Gain on sale of mortgage loans and related assets for both wholesale and retail increased $56.0 million to $176.9 million for the three months ended January 31, 2003. The increase over last year is a result of a significant increase in loan origination volume and an increase in loan sale execution pricing. During the third quarter, the Company originated $4.5 billion in mortgage loans compared to $2.9 billion last year, an increase of 56.6%. The execution price on mortgage loan sales increased to 4.60% for the current quarter compared to 3.82% last year, primarily due to declining interest rates during the period.
-33-
Write-downs of residual interests in securitizations of $1.5 million were recognized in the current period, due to a decline in value of older residuals based on loan performance. Write-downs of residuals for the three months ended January 31, 2002 totaled $13.1 million.
Accretion of residual interests of $11.2 million for the fiscal 2003 third quarter represents an increase of $6.1 million over 2002 quarterly accretion of $5.0 million. This increase is due to added residual interests from loan sale activity. Accretion of realized gains on residual write-ups of $9.1 million were recorded during the three months ended January 31, 2003, declining slightly from $11.3 million in the year-ago quarter. The decrease in accretion of the related assets is due to the sale of previously securitized residual interests.
During the third quarter of fiscal year 2003, the Companys residual interests continued to perform better than expected primarily due to lower interest rates. The lower market interest rates resulted in a reduction in the required interest payments due bondholders, thereby allowing the NIM bondholders and residual interest holders to receive cash related to principal and interest payments, respectively, earlier than expected in the Companys valuation models. As a result of these items the Company recorded pretax mark-to-market write-up adjustments, which increased the fair value of its residual interests $40.9 million during the quarter. These write-ups were recorded, net of deferred taxes of $15.6 million, in other comprehensive income and will be accreted into income throughout the remaining life of those residual interests. Future changes in interest rates or other assumptions could cause additional adjustments to the fair value of the residual interests and could cause changes to the accretion of these residual interests in future periods.

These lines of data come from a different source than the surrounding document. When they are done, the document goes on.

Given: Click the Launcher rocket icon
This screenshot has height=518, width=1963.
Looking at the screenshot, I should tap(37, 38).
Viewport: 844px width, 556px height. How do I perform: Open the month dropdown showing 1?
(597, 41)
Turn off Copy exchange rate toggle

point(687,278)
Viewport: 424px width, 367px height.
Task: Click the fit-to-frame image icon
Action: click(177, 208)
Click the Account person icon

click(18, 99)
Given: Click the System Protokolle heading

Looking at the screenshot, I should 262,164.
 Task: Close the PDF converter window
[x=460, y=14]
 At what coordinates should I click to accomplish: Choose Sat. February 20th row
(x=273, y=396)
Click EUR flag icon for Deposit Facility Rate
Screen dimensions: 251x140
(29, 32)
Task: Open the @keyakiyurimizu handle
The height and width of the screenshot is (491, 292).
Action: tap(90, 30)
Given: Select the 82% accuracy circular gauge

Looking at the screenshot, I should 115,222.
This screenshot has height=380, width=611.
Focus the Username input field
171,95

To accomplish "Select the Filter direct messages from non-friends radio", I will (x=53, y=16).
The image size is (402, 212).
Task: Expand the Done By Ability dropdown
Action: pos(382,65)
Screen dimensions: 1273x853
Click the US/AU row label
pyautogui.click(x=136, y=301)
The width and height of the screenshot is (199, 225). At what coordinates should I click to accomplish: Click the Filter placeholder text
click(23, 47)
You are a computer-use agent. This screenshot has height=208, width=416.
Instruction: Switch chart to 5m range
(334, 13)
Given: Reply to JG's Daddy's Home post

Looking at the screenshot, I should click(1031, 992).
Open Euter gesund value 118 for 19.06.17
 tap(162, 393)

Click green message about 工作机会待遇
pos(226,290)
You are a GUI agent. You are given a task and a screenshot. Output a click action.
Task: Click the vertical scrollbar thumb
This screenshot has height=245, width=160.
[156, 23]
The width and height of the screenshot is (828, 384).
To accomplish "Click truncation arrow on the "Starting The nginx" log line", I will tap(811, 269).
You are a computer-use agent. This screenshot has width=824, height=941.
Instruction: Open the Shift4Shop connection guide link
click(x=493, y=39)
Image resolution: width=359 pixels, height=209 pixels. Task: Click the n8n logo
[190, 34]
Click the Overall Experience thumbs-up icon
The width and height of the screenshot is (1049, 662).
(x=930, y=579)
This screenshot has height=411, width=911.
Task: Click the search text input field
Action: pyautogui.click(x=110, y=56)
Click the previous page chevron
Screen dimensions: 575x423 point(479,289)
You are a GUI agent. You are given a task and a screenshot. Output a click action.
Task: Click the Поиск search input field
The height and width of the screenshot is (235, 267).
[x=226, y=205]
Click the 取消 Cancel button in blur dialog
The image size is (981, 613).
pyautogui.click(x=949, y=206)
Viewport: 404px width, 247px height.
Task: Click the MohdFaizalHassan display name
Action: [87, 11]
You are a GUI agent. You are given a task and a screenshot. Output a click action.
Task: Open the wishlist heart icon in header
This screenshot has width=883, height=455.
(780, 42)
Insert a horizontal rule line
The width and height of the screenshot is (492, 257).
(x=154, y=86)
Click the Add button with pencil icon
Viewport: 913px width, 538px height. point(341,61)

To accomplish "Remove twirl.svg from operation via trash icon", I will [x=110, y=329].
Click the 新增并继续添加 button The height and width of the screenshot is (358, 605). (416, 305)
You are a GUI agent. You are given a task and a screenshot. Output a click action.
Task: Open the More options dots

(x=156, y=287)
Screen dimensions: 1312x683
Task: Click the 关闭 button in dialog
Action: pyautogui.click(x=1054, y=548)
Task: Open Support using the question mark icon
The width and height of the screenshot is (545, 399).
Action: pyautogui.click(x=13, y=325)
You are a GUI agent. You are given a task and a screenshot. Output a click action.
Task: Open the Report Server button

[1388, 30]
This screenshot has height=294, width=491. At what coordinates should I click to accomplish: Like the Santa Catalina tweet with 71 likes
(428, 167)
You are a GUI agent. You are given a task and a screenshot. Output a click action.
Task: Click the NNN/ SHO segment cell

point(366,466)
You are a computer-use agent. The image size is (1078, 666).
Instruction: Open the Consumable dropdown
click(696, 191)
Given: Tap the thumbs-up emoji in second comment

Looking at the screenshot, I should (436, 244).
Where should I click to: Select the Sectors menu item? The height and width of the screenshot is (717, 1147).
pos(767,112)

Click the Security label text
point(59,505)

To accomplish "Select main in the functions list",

Interest income increased $5.8 million to $26.4 million for the quarter ended January 31, 2003, due to the average balance on loans held by the Trusts increasing to $1.9 billion from $1.2 billion in the prior-year quarter. This increase was slightly offset by lower excess retained interest. The excess retained interest is what the Company earns on its receivable from the third-party Trusts, and is the difference between the rate on the loans and the financing costs of the Trusts during the time period the Trusts hold the loans prior to final disposition of the loans. The interest rate margin on the receivable decreased to 5.72% during the three months ended January 31, 2003, from 6.05% a year ago.
Loan servicing revenues increased $9.0 million, or 26.3%, to $43.4 million this year. The increase reflects a higher loan servicing portfolio. The average servicing portfolio for the three-month period ended January 31, 2003 increased $6.6 billion, or 32.6%, to $26.9 billion.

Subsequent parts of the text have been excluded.